Exercise description: After finding the line with "Task: Expand the" in the entries below, copy that line and each one after it exactly, through the last line, and omit pictures.

Stored items:

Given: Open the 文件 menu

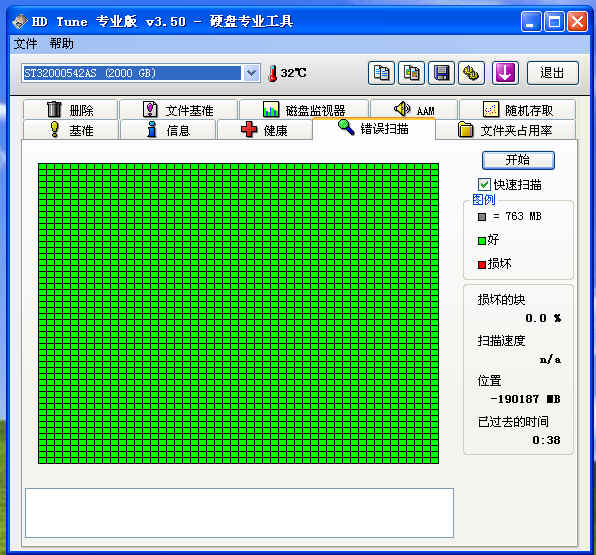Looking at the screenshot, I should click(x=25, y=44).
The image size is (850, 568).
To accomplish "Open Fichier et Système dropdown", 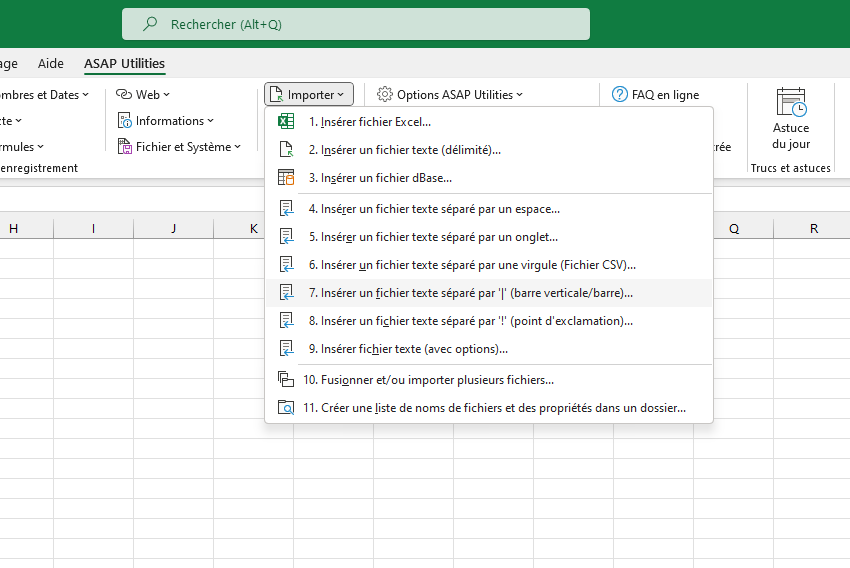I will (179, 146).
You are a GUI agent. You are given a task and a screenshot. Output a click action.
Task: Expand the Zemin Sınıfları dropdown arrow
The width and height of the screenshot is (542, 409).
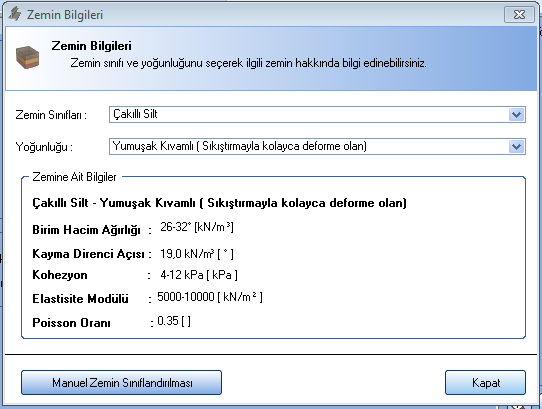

Output:
Task: Expand the Zemin Sınıfları dropdown arrow
The width and height of the screenshot is (542, 409).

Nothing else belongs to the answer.